> Provided data:
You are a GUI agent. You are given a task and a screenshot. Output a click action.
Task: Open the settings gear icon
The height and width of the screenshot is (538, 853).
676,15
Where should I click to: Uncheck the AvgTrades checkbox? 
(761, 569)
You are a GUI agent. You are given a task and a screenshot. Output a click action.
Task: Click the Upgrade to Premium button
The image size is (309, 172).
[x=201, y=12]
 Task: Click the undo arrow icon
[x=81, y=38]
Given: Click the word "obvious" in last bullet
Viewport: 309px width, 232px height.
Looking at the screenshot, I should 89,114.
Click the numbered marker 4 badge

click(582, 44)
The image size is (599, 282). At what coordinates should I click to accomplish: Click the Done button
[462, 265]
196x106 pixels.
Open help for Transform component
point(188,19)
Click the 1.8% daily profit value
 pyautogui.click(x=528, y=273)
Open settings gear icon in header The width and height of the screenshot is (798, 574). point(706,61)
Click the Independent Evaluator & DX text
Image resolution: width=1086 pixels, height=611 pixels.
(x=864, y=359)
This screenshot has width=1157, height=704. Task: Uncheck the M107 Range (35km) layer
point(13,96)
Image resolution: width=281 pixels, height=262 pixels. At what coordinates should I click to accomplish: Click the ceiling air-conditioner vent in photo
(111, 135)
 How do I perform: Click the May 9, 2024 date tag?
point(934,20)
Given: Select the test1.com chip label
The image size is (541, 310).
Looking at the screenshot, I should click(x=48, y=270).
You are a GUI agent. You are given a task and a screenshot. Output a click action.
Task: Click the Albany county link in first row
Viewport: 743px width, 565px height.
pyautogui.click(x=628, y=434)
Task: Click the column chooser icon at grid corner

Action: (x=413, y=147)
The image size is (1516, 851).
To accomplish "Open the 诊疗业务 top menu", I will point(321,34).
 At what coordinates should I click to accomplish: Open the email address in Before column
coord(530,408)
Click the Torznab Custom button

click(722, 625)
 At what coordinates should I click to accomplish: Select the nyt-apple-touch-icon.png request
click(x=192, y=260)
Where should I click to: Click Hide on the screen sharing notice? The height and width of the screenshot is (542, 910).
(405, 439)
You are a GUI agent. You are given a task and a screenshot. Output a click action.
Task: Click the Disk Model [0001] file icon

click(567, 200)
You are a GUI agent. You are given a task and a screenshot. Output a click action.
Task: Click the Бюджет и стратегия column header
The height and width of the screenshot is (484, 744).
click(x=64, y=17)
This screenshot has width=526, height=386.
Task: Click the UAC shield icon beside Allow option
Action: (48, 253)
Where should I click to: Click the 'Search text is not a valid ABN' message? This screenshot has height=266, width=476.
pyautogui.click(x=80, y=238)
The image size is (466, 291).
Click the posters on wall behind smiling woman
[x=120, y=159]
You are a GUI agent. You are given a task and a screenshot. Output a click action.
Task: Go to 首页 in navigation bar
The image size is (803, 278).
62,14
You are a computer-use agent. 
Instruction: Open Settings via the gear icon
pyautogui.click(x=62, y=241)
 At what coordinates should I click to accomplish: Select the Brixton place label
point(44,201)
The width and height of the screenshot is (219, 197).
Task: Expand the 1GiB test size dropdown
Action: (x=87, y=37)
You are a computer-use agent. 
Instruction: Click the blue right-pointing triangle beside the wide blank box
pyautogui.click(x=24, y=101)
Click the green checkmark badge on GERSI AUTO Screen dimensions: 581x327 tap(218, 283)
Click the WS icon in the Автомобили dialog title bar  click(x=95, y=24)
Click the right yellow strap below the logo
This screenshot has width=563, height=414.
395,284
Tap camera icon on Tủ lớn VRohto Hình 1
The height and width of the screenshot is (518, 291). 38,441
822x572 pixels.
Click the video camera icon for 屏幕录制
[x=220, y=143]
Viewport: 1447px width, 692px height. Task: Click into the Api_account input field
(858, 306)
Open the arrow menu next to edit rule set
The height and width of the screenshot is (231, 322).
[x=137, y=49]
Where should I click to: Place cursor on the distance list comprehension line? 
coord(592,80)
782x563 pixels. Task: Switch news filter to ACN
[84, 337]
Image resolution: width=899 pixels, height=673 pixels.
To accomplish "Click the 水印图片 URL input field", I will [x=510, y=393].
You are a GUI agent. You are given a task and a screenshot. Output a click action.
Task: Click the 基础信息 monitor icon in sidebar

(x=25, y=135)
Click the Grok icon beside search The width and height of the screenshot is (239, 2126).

> Activity: When a line of the data holds the string "menu", pick it out and copy it.

> Answer for the task:
To accomplish "Open the 诊疗业务 top menu", I will point(321,34).
Open the arrow menu next to edit rule set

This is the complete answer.